An exact transcript is required of the lines below, from the one containing "Where should I click to: Click the Open" through the very last; leave every picture out of it.

..........

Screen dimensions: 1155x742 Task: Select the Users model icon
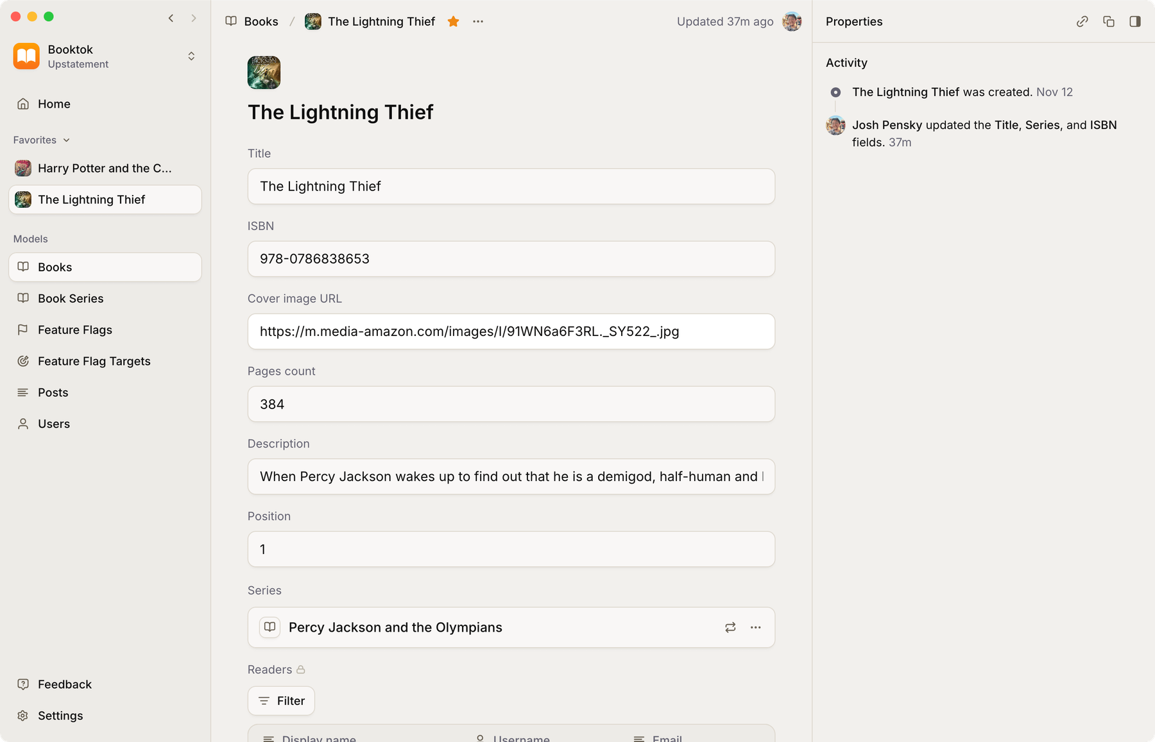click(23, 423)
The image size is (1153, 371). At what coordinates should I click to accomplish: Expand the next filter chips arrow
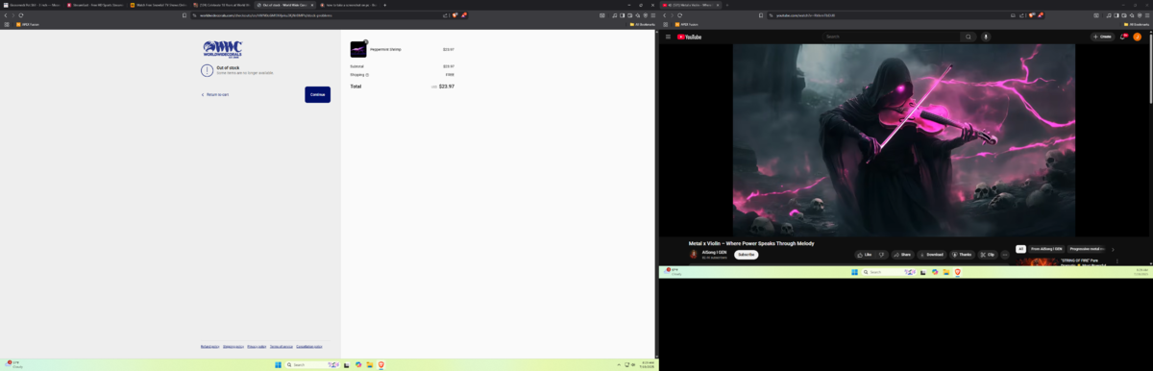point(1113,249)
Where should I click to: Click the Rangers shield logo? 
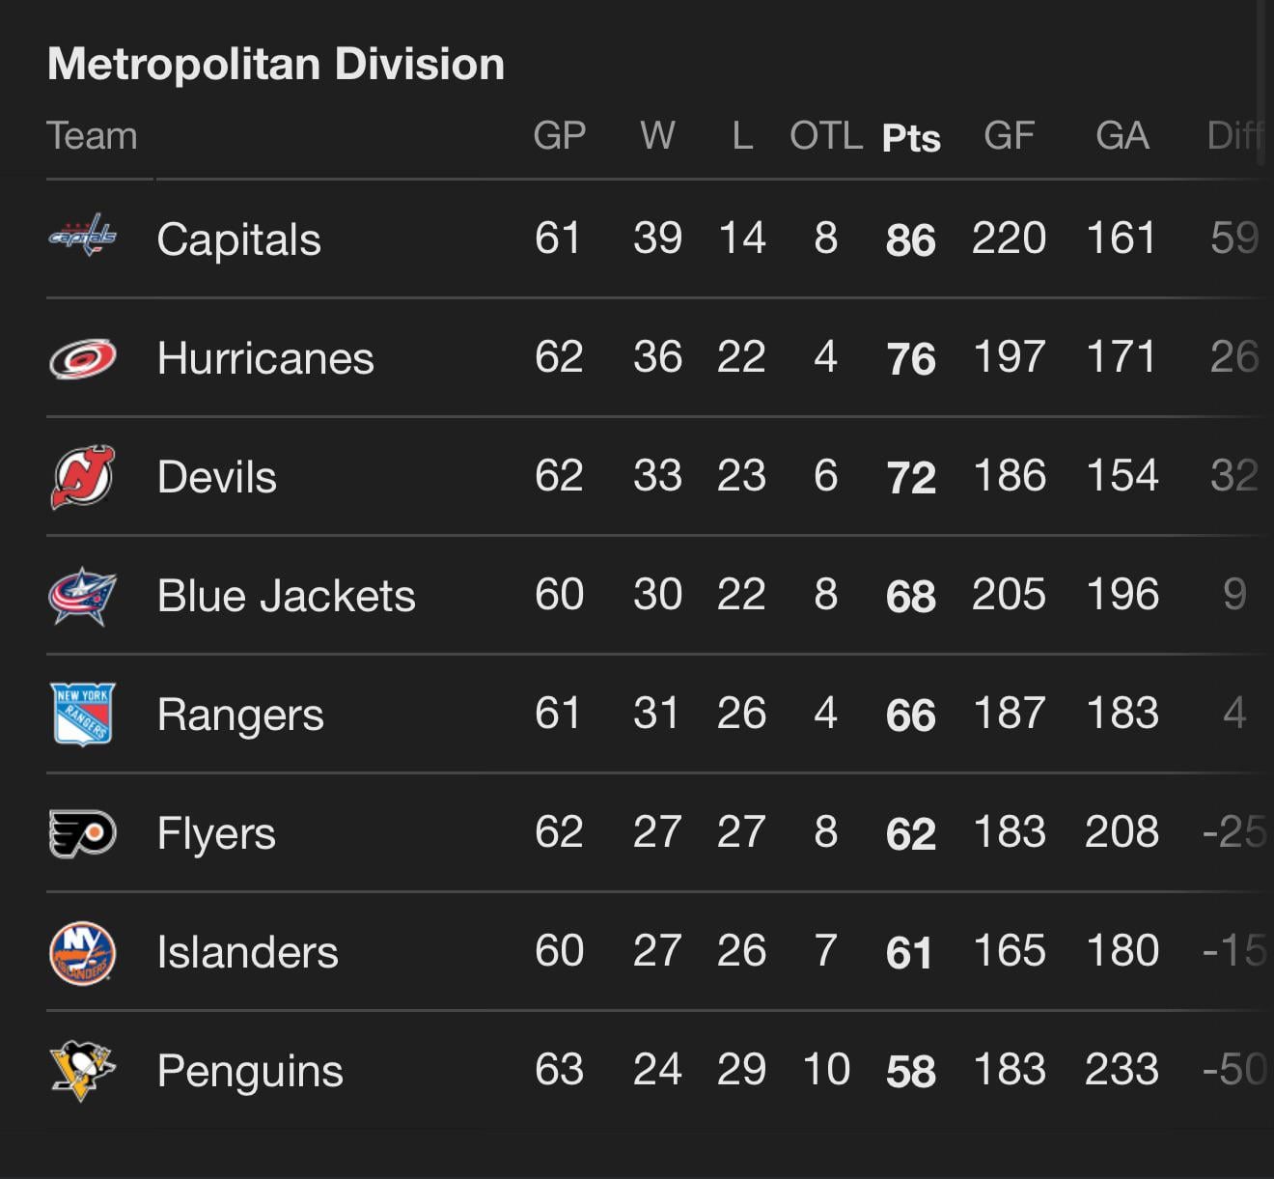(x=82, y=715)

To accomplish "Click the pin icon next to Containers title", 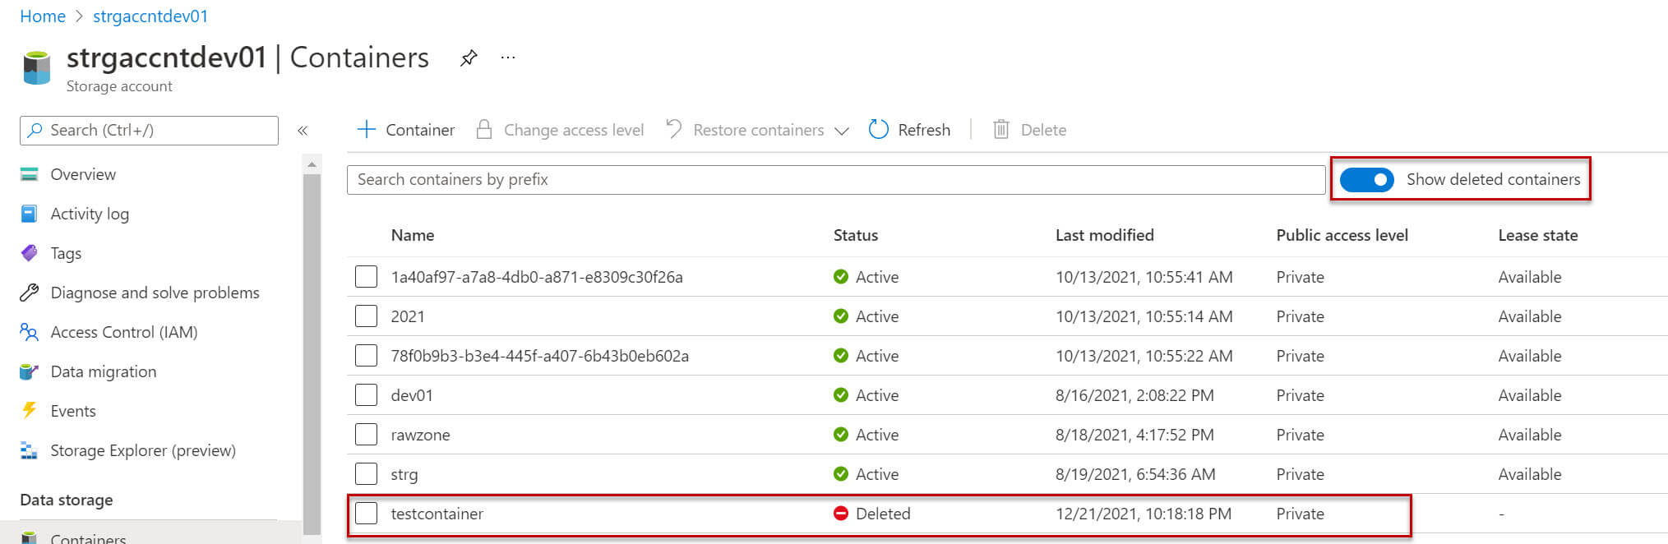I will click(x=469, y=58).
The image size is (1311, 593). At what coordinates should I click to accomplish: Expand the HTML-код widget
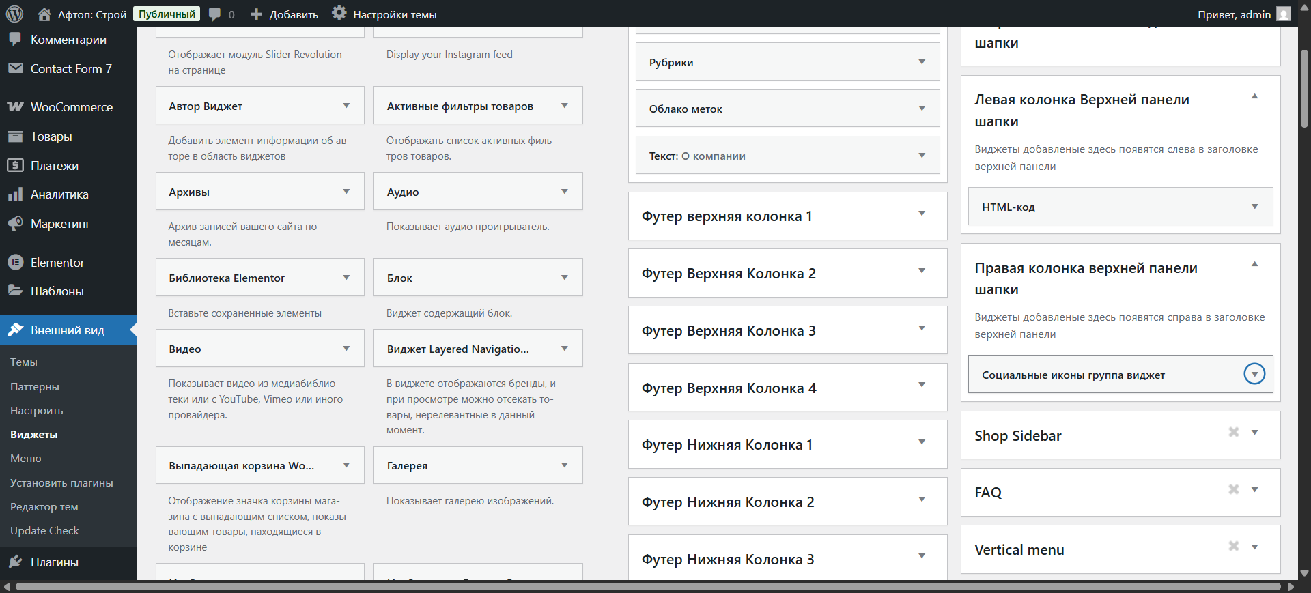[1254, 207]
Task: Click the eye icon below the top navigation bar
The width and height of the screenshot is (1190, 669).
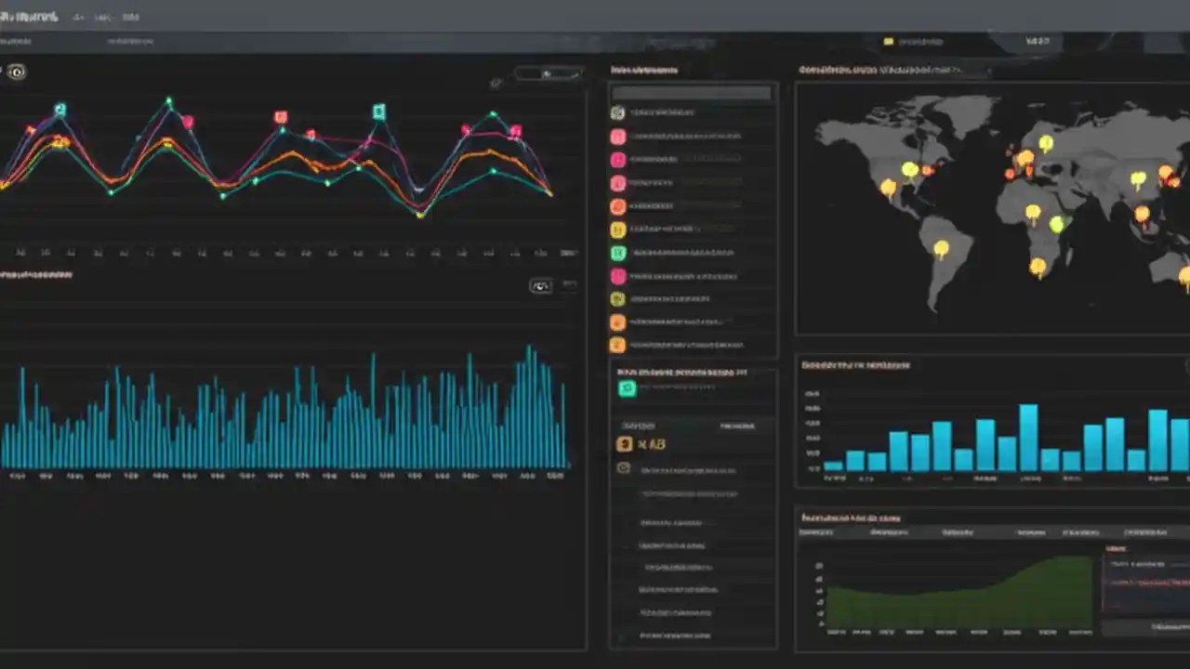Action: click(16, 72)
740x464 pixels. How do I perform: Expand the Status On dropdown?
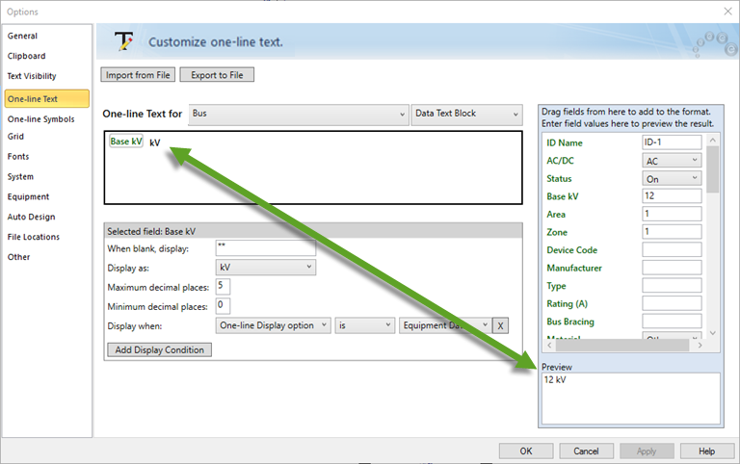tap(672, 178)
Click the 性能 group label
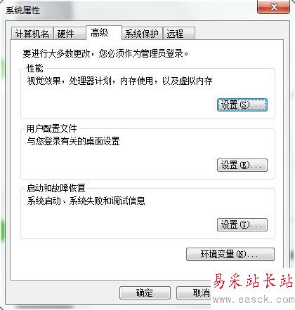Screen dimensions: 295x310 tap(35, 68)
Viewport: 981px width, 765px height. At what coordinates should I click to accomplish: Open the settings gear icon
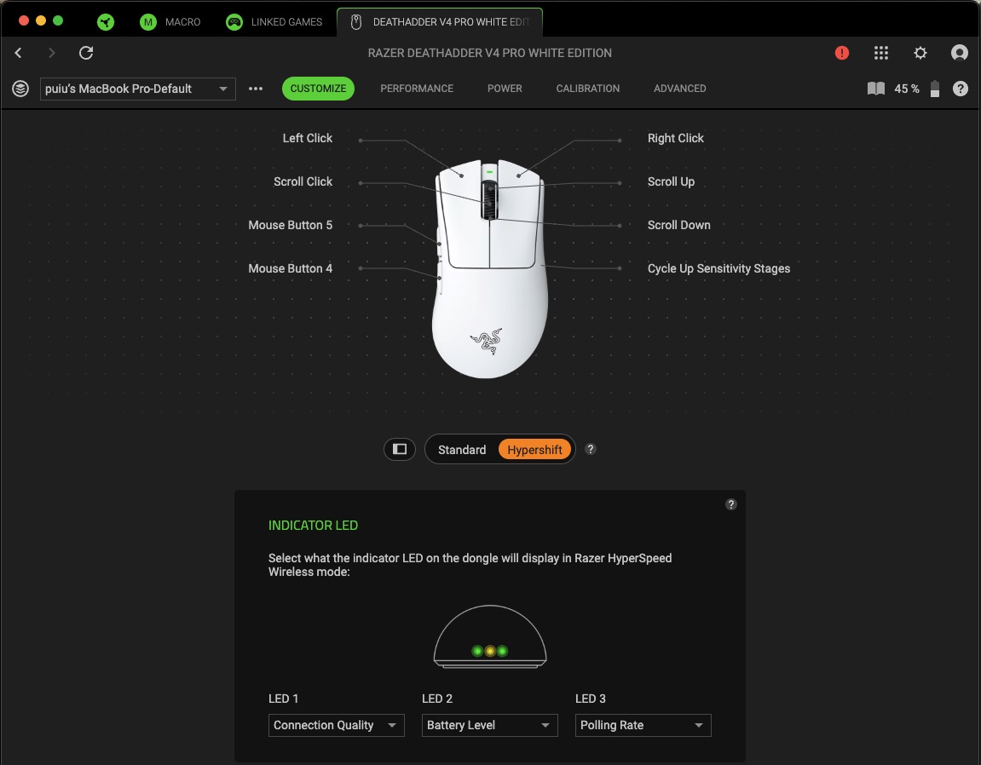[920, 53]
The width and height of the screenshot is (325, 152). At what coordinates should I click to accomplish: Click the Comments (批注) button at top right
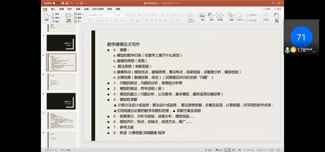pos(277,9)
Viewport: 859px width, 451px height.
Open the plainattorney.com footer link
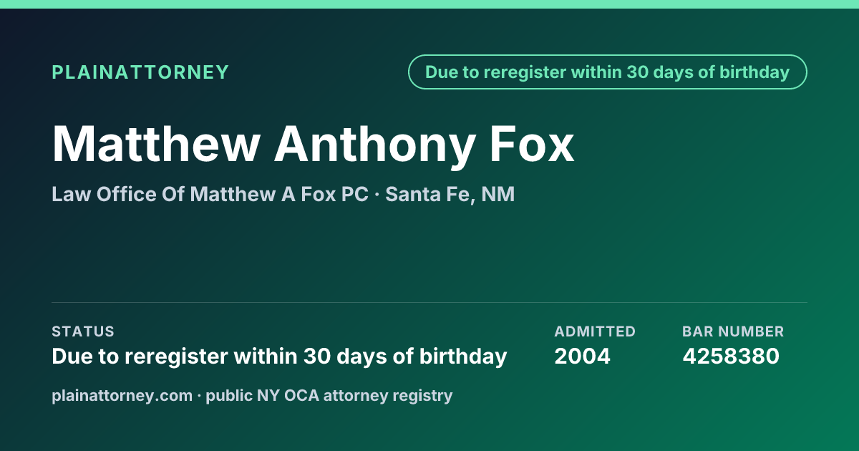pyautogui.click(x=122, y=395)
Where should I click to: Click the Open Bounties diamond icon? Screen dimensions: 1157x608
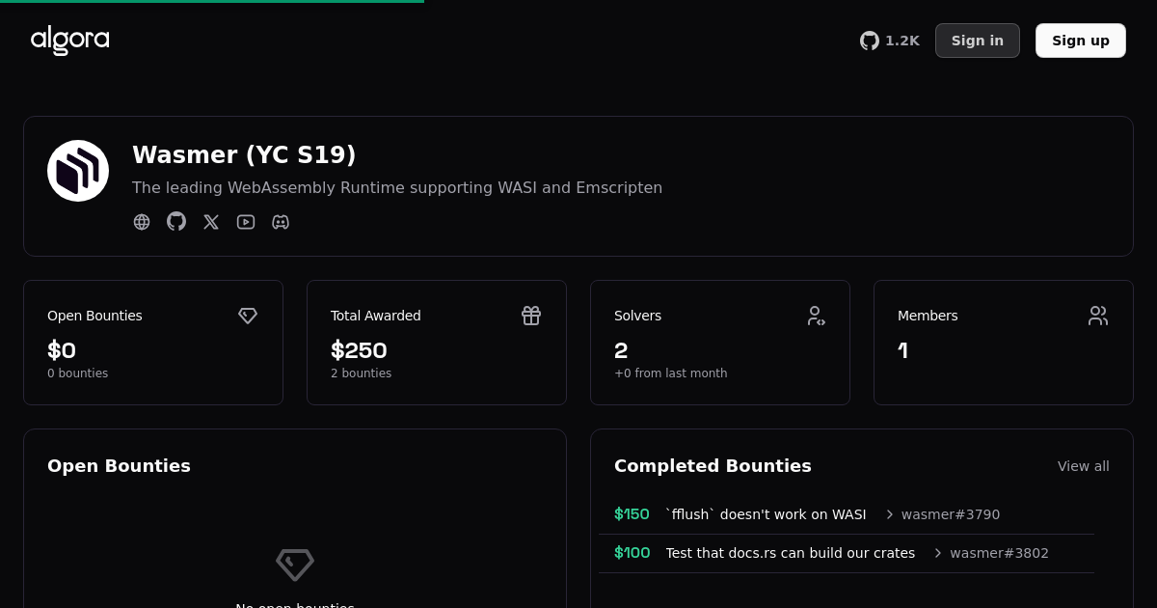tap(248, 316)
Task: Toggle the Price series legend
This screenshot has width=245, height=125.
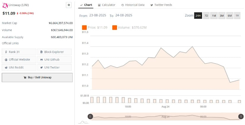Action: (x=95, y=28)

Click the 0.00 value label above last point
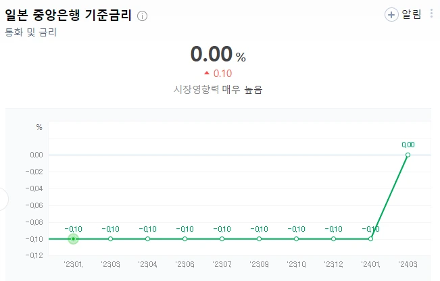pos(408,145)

..........

* [RESPONSE]
Where should I click to: Click the Open Bounties diamond icon? Screen dimensions: 1157x608
tap(248, 316)
Task: Toggle the Price series legend
This screenshot has width=245, height=125.
Action: (x=95, y=28)

Click the 0.00 value label above last point
pos(408,145)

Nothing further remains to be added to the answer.